◆ THE TASK ◆
Make an exact copy of every record that follows.

### INPUT DATA

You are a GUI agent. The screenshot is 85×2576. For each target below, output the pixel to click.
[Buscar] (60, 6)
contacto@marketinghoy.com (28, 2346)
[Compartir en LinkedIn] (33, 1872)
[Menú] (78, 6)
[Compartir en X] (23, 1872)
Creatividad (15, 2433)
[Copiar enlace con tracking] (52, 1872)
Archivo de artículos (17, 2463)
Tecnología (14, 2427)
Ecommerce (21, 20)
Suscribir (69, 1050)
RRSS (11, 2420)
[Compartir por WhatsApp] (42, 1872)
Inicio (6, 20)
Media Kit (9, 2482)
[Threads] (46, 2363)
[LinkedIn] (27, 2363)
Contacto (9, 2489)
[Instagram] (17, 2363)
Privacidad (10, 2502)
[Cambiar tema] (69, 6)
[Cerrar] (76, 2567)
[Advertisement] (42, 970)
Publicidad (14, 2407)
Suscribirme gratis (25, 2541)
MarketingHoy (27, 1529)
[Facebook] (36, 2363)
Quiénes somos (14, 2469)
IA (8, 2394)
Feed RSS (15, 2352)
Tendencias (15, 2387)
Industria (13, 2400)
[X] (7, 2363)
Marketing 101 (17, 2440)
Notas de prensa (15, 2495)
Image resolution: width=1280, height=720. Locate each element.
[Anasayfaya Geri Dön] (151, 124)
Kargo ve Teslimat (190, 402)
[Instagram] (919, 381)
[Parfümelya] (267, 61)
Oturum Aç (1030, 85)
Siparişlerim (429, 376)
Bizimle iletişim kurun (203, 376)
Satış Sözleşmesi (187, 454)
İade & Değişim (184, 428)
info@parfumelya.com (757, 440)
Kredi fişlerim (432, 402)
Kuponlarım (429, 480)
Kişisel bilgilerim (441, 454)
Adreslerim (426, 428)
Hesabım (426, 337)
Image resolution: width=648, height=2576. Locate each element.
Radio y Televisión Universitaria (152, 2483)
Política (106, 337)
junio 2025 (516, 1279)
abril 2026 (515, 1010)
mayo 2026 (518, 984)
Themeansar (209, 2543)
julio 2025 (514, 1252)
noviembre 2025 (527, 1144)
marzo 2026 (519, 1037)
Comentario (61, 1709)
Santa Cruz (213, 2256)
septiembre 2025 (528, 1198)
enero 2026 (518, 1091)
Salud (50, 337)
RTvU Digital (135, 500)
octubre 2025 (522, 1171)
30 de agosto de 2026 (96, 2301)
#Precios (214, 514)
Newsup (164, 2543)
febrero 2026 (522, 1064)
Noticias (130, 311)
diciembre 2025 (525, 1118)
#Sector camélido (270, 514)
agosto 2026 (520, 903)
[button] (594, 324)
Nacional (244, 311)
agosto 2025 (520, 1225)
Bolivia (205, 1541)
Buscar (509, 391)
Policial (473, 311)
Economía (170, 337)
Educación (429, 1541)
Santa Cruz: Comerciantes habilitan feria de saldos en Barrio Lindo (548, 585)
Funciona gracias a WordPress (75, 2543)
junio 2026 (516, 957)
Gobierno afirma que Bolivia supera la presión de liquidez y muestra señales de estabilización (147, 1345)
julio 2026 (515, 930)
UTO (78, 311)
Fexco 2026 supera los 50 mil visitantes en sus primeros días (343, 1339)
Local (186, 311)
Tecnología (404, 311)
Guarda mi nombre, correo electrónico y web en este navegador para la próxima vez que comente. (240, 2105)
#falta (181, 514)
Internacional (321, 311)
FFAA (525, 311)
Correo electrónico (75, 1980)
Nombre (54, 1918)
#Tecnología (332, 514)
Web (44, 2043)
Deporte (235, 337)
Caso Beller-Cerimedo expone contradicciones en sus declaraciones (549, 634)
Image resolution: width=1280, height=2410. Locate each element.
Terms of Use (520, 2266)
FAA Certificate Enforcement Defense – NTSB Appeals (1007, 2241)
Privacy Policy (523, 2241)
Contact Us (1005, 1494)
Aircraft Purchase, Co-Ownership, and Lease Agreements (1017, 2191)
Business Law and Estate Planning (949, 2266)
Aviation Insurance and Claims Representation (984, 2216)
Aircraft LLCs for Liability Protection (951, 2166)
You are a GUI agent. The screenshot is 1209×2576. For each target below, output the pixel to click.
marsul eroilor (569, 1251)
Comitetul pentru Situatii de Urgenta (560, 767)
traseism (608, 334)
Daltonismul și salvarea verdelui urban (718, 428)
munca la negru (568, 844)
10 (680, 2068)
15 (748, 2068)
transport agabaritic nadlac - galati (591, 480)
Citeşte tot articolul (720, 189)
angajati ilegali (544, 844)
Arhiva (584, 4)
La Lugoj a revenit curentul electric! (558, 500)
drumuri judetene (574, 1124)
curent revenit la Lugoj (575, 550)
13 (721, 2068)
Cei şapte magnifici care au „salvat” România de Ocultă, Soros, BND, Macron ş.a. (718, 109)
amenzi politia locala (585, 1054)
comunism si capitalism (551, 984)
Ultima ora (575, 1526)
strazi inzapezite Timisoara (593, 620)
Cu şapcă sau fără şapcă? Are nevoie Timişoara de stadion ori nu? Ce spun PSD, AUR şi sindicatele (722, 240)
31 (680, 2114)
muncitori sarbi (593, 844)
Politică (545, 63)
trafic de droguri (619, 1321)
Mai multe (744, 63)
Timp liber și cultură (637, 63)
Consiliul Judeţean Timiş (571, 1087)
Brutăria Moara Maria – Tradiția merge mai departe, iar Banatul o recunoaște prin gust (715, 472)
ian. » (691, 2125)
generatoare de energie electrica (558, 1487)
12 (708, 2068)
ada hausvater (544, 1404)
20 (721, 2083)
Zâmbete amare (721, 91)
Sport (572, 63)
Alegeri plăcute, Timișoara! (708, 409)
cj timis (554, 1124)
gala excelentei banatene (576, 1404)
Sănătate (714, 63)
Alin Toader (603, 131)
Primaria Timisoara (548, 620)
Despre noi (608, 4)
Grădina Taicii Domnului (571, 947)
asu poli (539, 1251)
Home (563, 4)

######

◆ PROBLEM SOLUTION ◆
You are a GUI agent. The screenshot is 85×2576. For each target below, output the pixel to click.
[Buscar] (60, 6)
contacto@marketinghoy.com (28, 2346)
[Compartir en LinkedIn] (33, 1872)
[Menú] (78, 6)
[Compartir en X] (23, 1872)
Creatividad (15, 2433)
[Copiar enlace con tracking] (52, 1872)
Archivo de artículos (17, 2463)
Tecnología (14, 2427)
Ecommerce (21, 20)
Suscribir (69, 1050)
RRSS (11, 2420)
[Compartir por WhatsApp] (42, 1872)
Inicio (6, 20)
Media Kit (9, 2482)
[Threads] (46, 2363)
[LinkedIn] (27, 2363)
Contacto (9, 2489)
[Instagram] (17, 2363)
Privacidad (10, 2502)
[Cambiar tema] (69, 6)
[Cerrar] (76, 2567)
[Advertisement] (42, 970)
Publicidad (14, 2407)
Suscribirme gratis (25, 2541)
MarketingHoy (27, 1529)
[Facebook] (36, 2363)
Quiénes somos (14, 2469)
IA (8, 2394)
Feed RSS (15, 2352)
Tendencias (15, 2387)
Industria (13, 2400)
[X] (7, 2363)
Marketing 101 (17, 2440)
Notas de prensa (15, 2495)
Image resolution: width=1280, height=720. Locate each element.
[Anasayfaya Geri Dön] (151, 124)
Kargo ve Teslimat (190, 402)
[Instagram] (919, 381)
[Parfümelya] (267, 61)
Oturum Aç (1030, 85)
Siparişlerim (429, 376)
Bizimle iletişim kurun (203, 376)
Satış Sözleşmesi (187, 454)
İade & Değişim (184, 428)
info@parfumelya.com (757, 440)
Kredi fişlerim (432, 402)
Kuponlarım (429, 480)
Kişisel bilgilerim (441, 454)
Adreslerim (426, 428)
Hesabım (426, 337)
Image resolution: width=648, height=2576. Locate each element.
Radio y Televisión Universitaria (152, 2483)
Política (106, 337)
junio 2025 (516, 1279)
abril 2026 (515, 1010)
mayo 2026 (518, 984)
Themeansar (209, 2543)
julio 2025 (514, 1252)
noviembre 2025 (527, 1144)
marzo 2026 (519, 1037)
Comentario (61, 1709)
Santa Cruz (213, 2256)
septiembre 2025 (528, 1198)
enero 2026 (518, 1091)
Salud (50, 337)
RTvU Digital (135, 500)
octubre 2025 (522, 1171)
30 de agosto de 2026 (96, 2301)
#Precios (214, 514)
Newsup (164, 2543)
febrero 2026 (522, 1064)
Noticias (130, 311)
diciembre 2025 (525, 1118)
#Sector camélido (270, 514)
agosto 2026 (520, 903)
[button] (594, 324)
Nacional (244, 311)
agosto 2025 (520, 1225)
Bolivia (205, 1541)
Buscar (509, 391)
Policial (473, 311)
Economía (170, 337)
Educación (429, 1541)
Santa Cruz: Comerciantes habilitan feria de saldos en Barrio Lindo (548, 585)
Funciona gracias a WordPress (75, 2543)
junio 2026 (516, 957)
Gobierno afirma que Bolivia supera la presión de liquidez y muestra señales de estabilización (147, 1345)
julio 2026 (515, 930)
UTO (78, 311)
Fexco 2026 supera los 50 mil visitantes en sus primeros días (343, 1339)
Local (186, 311)
Tecnología (404, 311)
Guarda mi nombre, correo electrónico y web en este navegador para la próxima vez que comente. (240, 2105)
#falta (181, 514)
Internacional (321, 311)
FFAA (525, 311)
Correo electrónico (75, 1980)
Nombre (54, 1918)
#Tecnología (332, 514)
Web (44, 2043)
Deporte (235, 337)
Caso Beller-Cerimedo expone contradicciones en sus declaraciones (549, 634)
Image resolution: width=1280, height=2410. Locate each element.
Terms of Use (520, 2266)
FAA Certificate Enforcement Defense – NTSB Appeals (1007, 2241)
Privacy Policy (523, 2241)
Contact Us (1005, 1494)
Aircraft Purchase, Co-Ownership, and Lease Agreements (1017, 2191)
Business Law and Estate Planning (949, 2266)
Aviation Insurance and Claims Representation (984, 2216)
Aircraft LLCs for Liability Protection (951, 2166)
You are a GUI agent. The screenshot is 1209×2576. For each target below, output the pixel to click.
marsul eroilor (569, 1251)
Comitetul pentru Situatii de Urgenta (560, 767)
traseism (608, 334)
Daltonismul și salvarea verdelui urban (718, 428)
munca la negru (568, 844)
10 (680, 2068)
15 (748, 2068)
transport agabaritic nadlac - galati (591, 480)
Citeşte tot articolul (720, 189)
angajati ilegali (544, 844)
Arhiva (584, 4)
La Lugoj a revenit curentul electric! (558, 500)
drumuri judetene (574, 1124)
curent revenit la Lugoj (575, 550)
13 (721, 2068)
Cei şapte magnifici care au „salvat” România de Ocultă, Soros, BND, Macron ş.a. (718, 109)
amenzi politia locala (585, 1054)
comunism si capitalism (551, 984)
Ultima ora (575, 1526)
strazi inzapezite Timisoara (593, 620)
Cu şapcă sau fără şapcă? Are nevoie Timişoara de stadion ori nu? Ce spun PSD, AUR şi sindicatele (722, 240)
31 (680, 2114)
muncitori sarbi (593, 844)
Politică (545, 63)
trafic de droguri (619, 1321)
Mai multe (744, 63)
Timp liber și cultură (637, 63)
Consiliul Judeţean Timiş (571, 1087)
Brutăria Moara Maria – Tradiția merge mai departe, iar Banatul o recunoaște prin gust (715, 472)
ian. » (691, 2125)
generatoare de energie electrica (558, 1487)
12 (708, 2068)
ada hausvater (544, 1404)
20 (721, 2083)
Zâmbete amare (721, 91)
Sport (572, 63)
Alegeri plăcute, Timișoara! (708, 409)
cj timis (554, 1124)
gala excelentei banatene (576, 1404)
Sănătate (714, 63)
Alin Toader (603, 131)
Primaria Timisoara (548, 620)
Despre noi (608, 4)
Grădina Taicii Domnului (571, 947)
asu poli (539, 1251)
Home (563, 4)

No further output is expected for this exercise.